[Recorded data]
## BEGIN
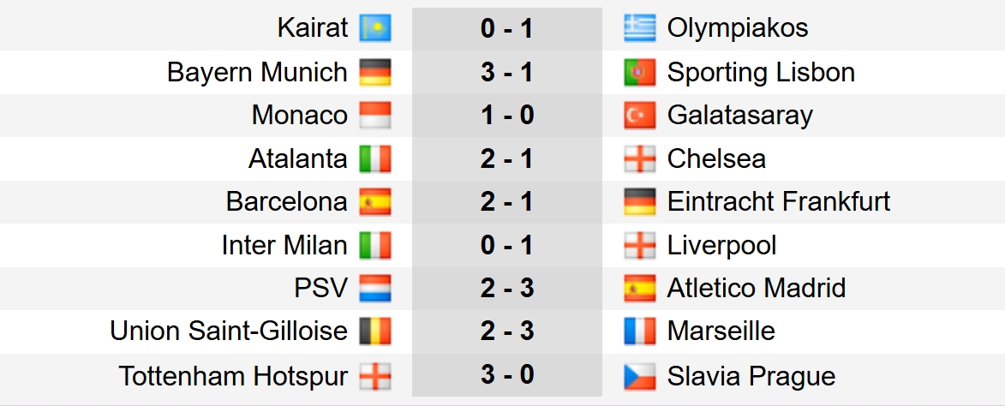Select the Monaco team name

[x=300, y=116]
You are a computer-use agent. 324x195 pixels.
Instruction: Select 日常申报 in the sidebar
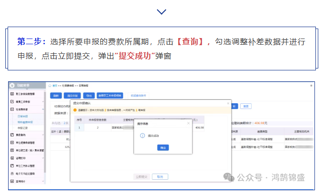click(x=23, y=116)
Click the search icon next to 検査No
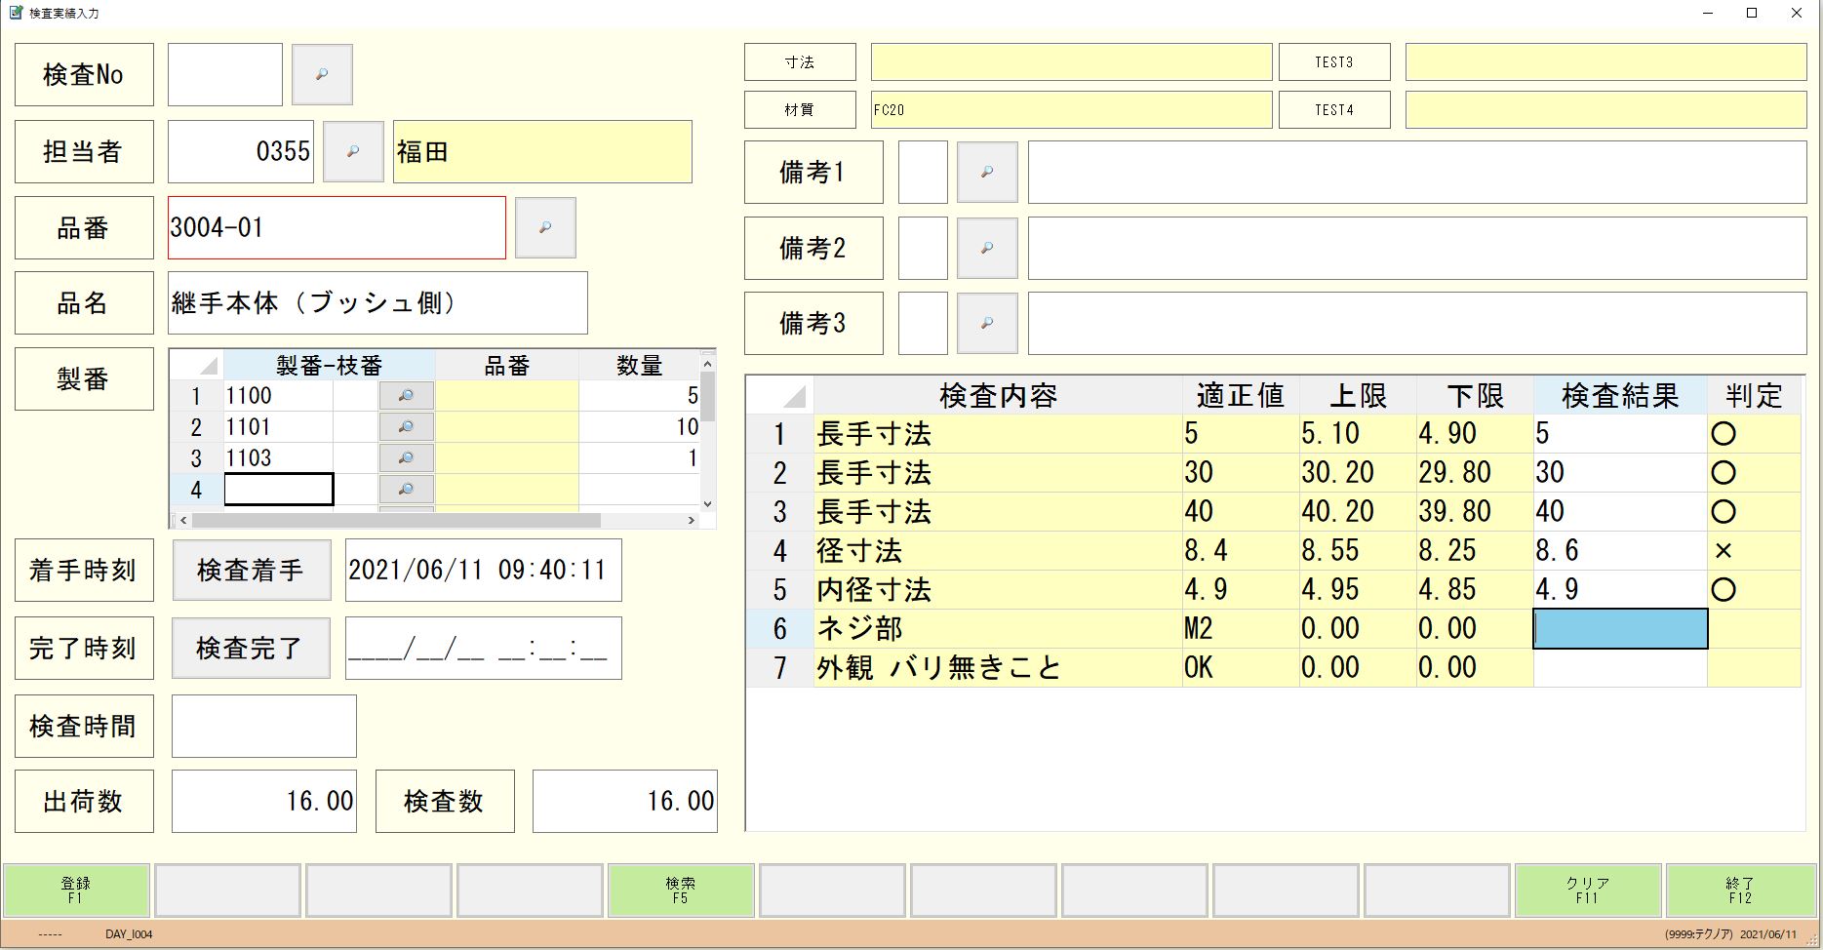This screenshot has height=950, width=1823. pos(322,74)
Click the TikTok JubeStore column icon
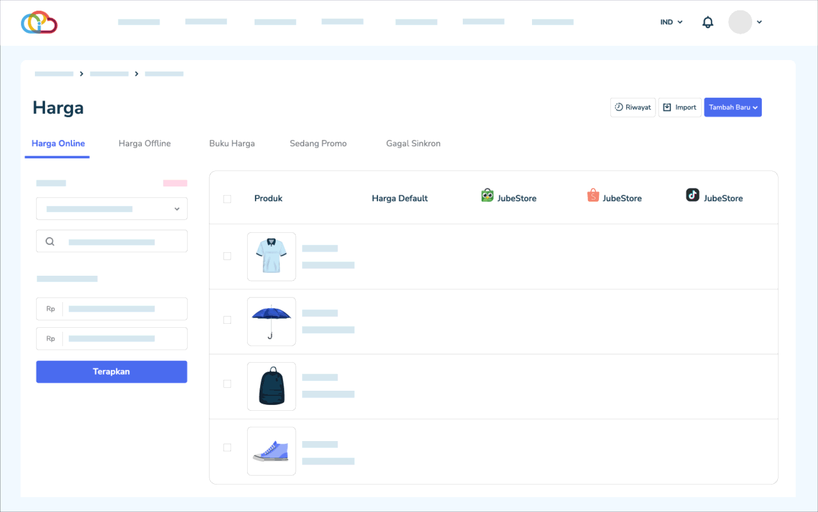The image size is (818, 512). pos(692,195)
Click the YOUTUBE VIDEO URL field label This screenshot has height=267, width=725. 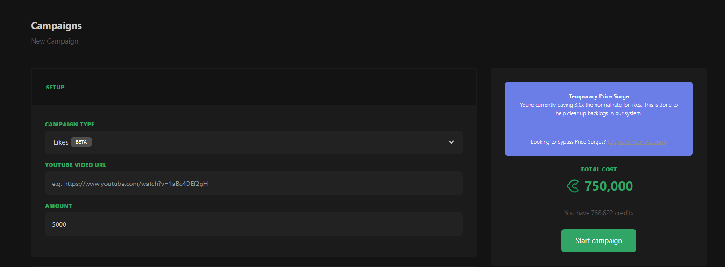pos(75,165)
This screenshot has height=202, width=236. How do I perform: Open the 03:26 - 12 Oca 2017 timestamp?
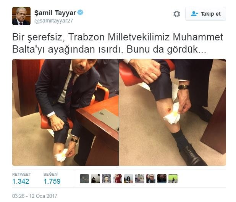[35, 196]
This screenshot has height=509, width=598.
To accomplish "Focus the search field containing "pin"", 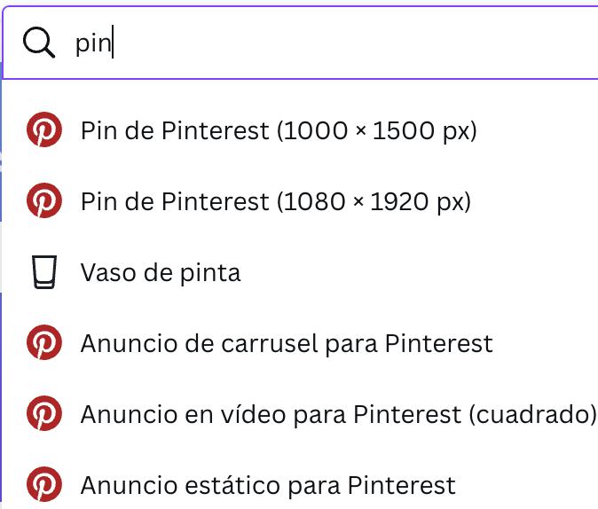I will click(x=337, y=43).
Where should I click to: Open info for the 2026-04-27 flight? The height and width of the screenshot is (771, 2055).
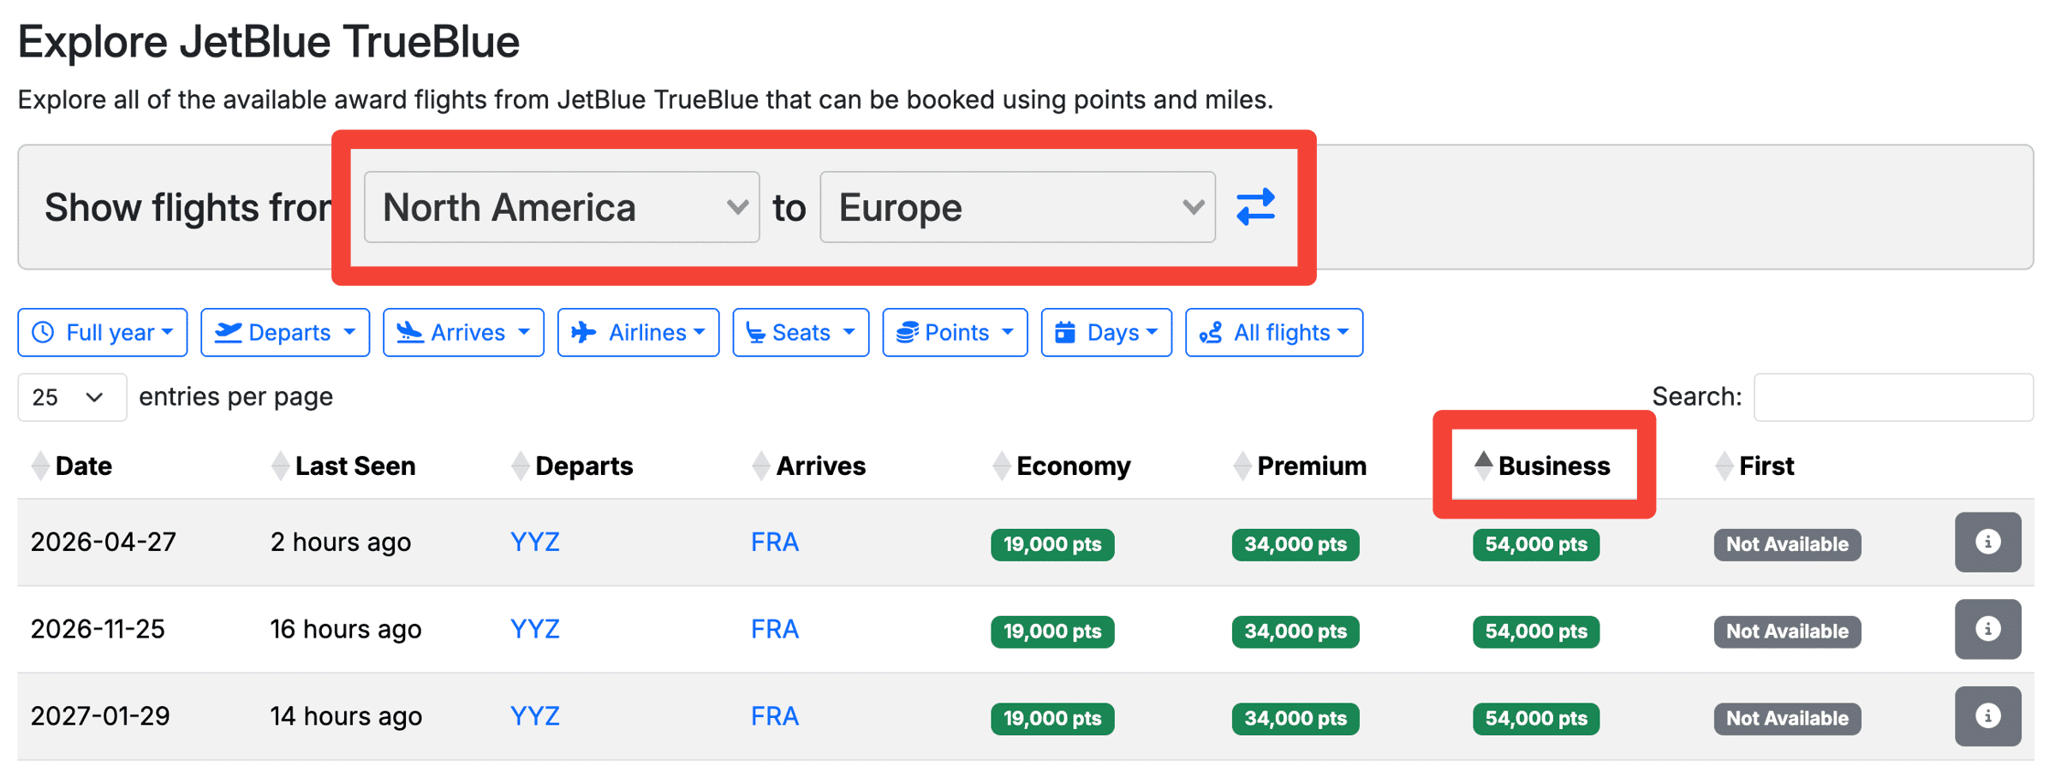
## END
_WHAT THE EXERCISE ASKS_
Report how many lines of the recorded data contain the string "Open". Give only the number.

_EXERCISE RESULT_
2